[Source data]
========================
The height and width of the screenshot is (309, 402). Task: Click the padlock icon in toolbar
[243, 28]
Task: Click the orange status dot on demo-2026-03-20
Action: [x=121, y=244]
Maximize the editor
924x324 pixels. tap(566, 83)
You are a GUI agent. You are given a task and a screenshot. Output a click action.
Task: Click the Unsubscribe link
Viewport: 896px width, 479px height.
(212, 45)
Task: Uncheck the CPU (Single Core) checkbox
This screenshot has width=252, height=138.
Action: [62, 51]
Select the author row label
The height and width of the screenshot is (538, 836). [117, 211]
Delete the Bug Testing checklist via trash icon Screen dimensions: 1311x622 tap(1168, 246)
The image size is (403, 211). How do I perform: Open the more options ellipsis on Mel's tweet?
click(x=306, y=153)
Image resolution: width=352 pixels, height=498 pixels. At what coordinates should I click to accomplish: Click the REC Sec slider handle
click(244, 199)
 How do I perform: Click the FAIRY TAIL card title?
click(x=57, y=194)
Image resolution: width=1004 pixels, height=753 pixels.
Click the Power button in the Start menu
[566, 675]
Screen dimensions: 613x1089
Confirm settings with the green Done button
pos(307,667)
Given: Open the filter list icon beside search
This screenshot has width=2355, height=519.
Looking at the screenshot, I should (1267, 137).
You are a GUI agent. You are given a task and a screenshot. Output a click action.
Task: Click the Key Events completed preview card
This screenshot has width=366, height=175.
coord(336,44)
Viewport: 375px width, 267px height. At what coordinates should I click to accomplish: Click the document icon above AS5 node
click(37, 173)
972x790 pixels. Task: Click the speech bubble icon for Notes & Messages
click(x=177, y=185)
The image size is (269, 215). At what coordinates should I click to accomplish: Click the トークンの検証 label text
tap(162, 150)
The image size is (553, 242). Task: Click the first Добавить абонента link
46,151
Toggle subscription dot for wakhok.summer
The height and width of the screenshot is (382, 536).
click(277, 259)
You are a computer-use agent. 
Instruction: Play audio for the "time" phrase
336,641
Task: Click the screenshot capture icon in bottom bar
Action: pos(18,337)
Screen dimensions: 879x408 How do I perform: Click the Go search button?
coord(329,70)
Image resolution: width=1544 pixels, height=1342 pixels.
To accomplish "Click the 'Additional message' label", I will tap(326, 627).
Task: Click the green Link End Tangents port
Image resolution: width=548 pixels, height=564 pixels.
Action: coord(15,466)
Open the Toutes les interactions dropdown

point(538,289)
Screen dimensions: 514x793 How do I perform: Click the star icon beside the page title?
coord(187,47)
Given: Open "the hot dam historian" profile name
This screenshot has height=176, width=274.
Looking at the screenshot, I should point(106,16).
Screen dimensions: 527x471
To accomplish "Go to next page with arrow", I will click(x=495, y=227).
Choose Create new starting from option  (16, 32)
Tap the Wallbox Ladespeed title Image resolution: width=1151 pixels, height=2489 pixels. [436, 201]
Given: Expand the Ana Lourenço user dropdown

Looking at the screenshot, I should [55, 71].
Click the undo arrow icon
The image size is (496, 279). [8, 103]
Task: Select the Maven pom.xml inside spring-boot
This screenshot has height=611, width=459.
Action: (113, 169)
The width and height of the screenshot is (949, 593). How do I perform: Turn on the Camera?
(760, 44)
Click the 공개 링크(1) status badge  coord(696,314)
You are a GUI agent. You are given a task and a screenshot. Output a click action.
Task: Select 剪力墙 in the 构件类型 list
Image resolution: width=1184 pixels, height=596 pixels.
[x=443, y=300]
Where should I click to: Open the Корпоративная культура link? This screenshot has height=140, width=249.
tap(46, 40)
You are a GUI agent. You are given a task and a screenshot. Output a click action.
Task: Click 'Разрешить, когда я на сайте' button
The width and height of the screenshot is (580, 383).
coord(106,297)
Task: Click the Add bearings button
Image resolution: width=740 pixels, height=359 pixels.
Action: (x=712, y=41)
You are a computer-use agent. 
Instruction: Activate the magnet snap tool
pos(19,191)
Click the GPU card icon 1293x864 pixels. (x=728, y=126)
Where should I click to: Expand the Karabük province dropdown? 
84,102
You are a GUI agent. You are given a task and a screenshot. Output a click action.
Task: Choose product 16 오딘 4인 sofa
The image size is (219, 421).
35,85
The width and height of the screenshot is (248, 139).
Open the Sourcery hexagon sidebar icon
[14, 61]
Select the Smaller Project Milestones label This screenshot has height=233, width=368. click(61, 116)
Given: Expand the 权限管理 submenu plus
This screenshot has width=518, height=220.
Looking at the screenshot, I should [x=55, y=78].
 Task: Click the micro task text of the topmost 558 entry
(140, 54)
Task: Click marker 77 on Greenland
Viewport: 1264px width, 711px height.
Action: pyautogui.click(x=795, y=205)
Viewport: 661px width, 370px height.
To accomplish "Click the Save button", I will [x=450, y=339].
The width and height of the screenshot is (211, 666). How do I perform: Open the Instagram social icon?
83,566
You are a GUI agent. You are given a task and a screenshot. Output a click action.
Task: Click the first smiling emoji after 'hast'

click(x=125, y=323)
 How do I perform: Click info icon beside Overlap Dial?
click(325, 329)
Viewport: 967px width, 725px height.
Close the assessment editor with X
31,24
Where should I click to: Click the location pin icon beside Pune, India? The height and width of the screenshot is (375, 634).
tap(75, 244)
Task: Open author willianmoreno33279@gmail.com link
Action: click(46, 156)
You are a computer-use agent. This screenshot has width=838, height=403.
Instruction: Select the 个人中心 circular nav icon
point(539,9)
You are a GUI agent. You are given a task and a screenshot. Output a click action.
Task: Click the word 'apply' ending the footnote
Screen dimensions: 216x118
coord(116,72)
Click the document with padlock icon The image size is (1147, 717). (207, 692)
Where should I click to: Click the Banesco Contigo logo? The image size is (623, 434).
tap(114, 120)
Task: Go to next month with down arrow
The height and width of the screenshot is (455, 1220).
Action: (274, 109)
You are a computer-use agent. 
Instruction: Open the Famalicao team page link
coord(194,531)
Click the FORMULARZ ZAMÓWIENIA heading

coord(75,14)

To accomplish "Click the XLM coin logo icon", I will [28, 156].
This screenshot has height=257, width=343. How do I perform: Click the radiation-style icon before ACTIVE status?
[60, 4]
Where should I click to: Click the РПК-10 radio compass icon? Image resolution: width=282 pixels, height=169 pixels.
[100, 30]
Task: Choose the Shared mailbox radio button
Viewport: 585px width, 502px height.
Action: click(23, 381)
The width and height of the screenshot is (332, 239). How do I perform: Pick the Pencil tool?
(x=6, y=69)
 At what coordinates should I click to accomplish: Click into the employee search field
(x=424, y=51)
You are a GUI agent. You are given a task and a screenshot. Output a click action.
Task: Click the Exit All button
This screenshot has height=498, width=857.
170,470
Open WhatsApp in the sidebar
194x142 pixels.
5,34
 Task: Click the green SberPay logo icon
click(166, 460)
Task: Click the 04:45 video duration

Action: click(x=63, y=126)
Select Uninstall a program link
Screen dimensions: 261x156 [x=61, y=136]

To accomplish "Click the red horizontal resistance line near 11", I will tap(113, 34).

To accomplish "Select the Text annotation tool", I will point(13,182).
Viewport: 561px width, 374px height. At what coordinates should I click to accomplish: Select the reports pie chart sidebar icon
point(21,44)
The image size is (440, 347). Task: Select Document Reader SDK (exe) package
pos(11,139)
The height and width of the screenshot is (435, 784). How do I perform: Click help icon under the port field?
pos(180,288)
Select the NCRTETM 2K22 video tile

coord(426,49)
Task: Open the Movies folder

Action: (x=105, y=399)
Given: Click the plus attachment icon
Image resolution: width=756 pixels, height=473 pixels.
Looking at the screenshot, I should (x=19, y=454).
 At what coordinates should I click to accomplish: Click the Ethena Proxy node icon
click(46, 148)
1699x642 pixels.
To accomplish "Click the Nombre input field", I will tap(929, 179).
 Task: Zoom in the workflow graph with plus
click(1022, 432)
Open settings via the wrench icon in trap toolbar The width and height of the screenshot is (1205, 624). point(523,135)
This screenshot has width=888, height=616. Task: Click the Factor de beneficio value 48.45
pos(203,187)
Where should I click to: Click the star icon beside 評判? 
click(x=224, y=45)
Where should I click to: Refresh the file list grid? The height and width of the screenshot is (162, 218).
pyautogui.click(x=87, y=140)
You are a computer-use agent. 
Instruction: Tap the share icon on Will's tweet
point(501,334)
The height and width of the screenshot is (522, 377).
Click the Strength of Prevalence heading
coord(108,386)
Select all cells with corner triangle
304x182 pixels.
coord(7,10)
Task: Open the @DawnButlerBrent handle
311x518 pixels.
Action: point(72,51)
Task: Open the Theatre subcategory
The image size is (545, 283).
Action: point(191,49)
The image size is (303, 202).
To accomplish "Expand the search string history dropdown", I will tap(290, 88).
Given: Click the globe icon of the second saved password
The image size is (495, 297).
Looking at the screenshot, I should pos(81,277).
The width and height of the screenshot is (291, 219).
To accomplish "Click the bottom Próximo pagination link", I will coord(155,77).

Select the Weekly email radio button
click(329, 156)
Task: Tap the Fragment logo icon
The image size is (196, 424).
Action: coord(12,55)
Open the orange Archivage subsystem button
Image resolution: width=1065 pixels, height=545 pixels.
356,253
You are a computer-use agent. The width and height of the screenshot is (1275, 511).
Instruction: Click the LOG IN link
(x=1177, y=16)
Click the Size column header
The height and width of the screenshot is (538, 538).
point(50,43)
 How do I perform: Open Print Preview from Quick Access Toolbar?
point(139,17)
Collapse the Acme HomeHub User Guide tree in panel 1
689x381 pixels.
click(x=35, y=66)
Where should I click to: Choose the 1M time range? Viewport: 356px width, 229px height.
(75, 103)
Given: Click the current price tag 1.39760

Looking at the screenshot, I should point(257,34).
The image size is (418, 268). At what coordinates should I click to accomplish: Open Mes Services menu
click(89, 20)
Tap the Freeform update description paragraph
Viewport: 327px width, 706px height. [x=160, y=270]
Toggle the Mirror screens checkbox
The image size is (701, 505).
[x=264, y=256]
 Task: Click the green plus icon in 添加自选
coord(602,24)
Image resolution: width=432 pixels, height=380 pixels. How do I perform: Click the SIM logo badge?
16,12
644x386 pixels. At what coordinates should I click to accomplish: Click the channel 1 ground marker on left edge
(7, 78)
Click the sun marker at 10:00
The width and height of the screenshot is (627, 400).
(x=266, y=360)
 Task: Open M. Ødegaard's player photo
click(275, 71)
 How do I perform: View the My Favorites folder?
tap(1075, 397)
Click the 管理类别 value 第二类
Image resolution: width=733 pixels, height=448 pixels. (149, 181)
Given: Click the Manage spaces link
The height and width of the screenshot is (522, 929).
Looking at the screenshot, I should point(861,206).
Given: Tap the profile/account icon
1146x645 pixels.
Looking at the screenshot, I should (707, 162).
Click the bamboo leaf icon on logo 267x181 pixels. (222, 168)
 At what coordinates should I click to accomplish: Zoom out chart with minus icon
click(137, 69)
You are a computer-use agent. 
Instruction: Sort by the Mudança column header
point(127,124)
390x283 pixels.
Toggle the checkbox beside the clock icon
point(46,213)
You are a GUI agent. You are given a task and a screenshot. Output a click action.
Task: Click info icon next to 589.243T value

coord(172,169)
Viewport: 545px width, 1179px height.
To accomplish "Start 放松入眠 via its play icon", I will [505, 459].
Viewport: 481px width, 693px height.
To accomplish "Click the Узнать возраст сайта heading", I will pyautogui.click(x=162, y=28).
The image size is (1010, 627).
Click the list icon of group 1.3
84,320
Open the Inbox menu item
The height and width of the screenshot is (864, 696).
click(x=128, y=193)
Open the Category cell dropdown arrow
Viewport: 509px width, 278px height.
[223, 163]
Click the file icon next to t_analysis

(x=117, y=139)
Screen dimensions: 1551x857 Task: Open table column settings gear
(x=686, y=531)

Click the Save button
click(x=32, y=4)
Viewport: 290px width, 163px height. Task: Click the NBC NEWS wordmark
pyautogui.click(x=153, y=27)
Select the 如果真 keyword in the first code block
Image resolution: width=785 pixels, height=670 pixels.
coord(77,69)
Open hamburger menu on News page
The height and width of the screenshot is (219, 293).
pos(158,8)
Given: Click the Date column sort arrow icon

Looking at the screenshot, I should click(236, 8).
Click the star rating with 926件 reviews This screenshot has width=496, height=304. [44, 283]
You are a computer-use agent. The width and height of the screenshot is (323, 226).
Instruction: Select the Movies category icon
========================
Take every line above carrying "profile" and return it.

Given: Open "the hot dam historian" profile name
Given: Tap the profile/account icon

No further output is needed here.